Debating Kansas City Racism By Design

A worthwhile interview is mostly hidden by activist politics . . . Here's the premise that should NOT discourage local urban career development . . . Check-it: 

In Kansas City. Just six weeks before the National Organization of Minority Architects (NOMA) conference, one of the city’s largest Black-owned grocery stores closed its doors, plunging thousands of Black residents into extreme food insecurity. On that exact same intersection at 31st & Prospect, the city had recently moved the bus stop, citing too many “problematic people” (which can also be interpreted as poor, unhoused and Black) congregating in the area. Rather than address the underlying conditions that had people gathering there in the first place (poverty, lack of access to community resources, unstable housing, addiction resources), the city turned to carceral strategies like building a $500 million jail, removing bus benches and moving the bus stop entirely.

Such strategies are textbook examples of “Crime Prevention Through Environmental Design (CPTED).” 
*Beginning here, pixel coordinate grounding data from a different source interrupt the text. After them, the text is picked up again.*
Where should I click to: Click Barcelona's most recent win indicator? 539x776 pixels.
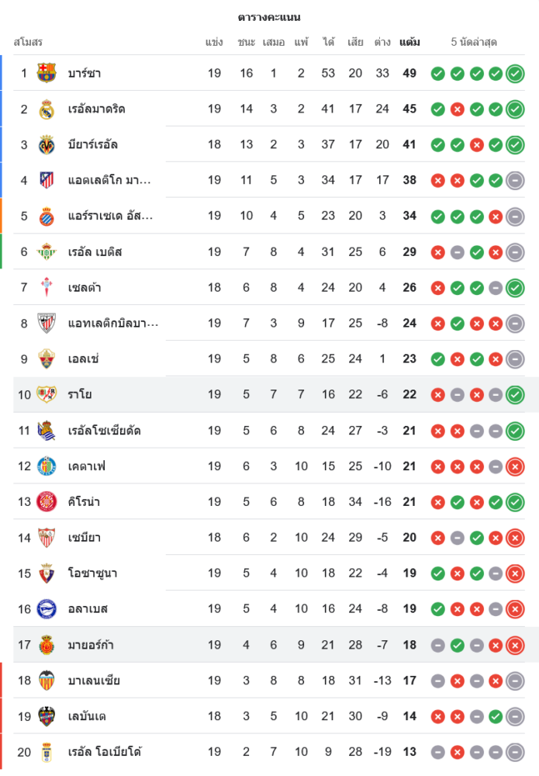tap(515, 74)

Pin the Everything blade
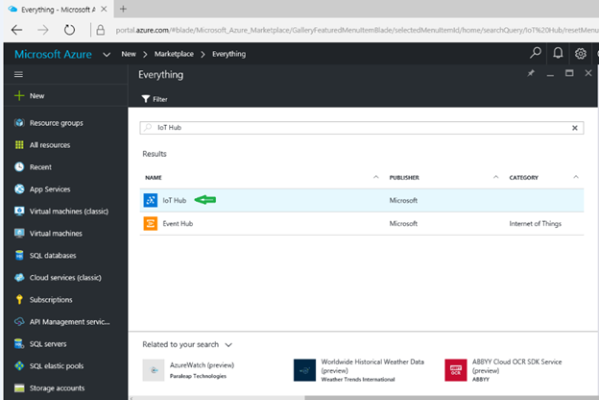pos(533,73)
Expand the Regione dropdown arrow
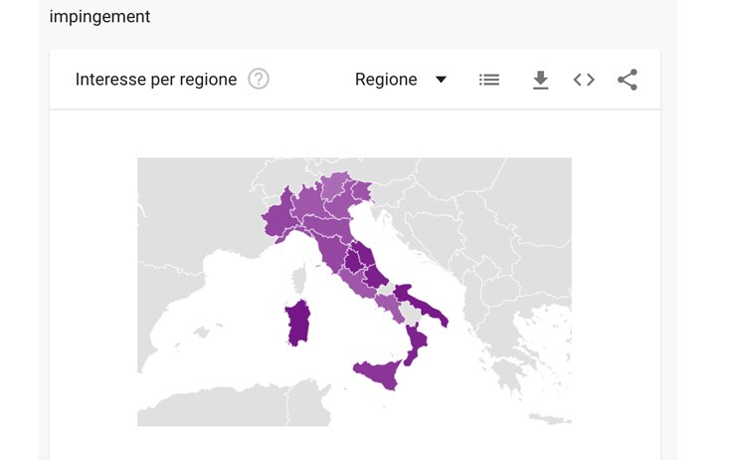 coord(441,80)
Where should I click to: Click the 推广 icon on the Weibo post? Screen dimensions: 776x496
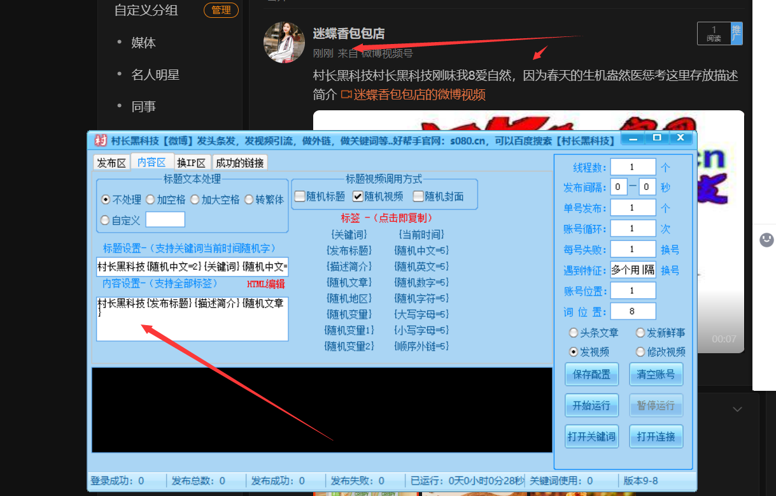pyautogui.click(x=736, y=33)
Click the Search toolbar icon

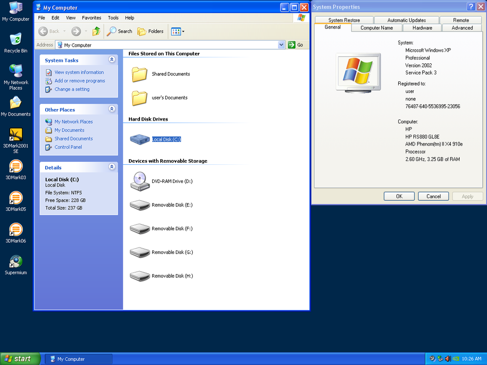coord(119,31)
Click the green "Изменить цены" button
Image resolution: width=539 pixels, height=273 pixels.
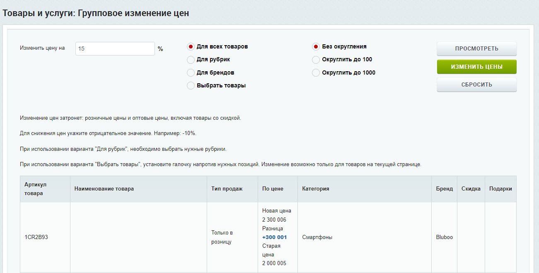[476, 67]
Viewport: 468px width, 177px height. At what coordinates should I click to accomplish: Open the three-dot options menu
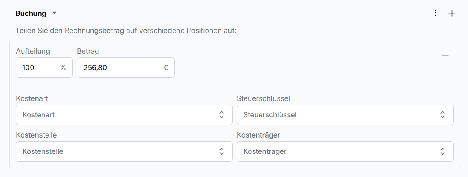point(435,13)
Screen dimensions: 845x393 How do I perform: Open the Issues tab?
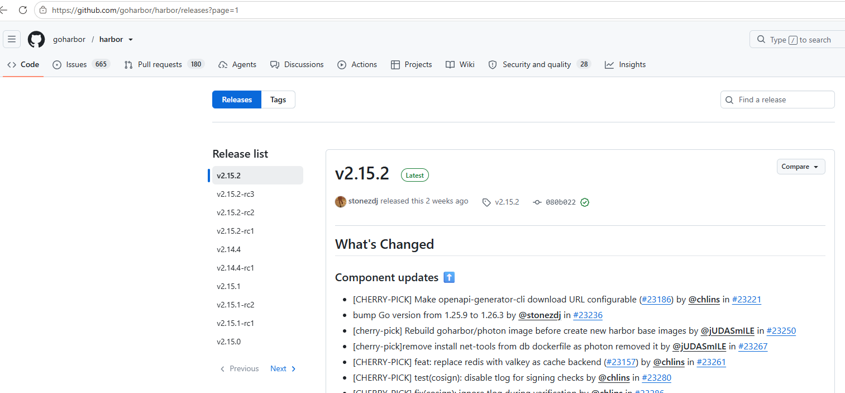coord(81,64)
As Bryan C. Lee Jr., NOMA President explained in our conversation, a 1993 evaluation of those original Westinghouse studies found they produced “inconsistent and temporary effects.” Decades of research since has been “inconclusive and much criticized,” with studies showing it’s “ineffective against violent crimes” and often just displaces problems rather than solving them. In Kansas City, that has absolutely been the case as many residents decry that the violence has not reduced at all, and instead only become more disparate up and down Prospect. 

Read more via www.TonysKansasCity.com link . . .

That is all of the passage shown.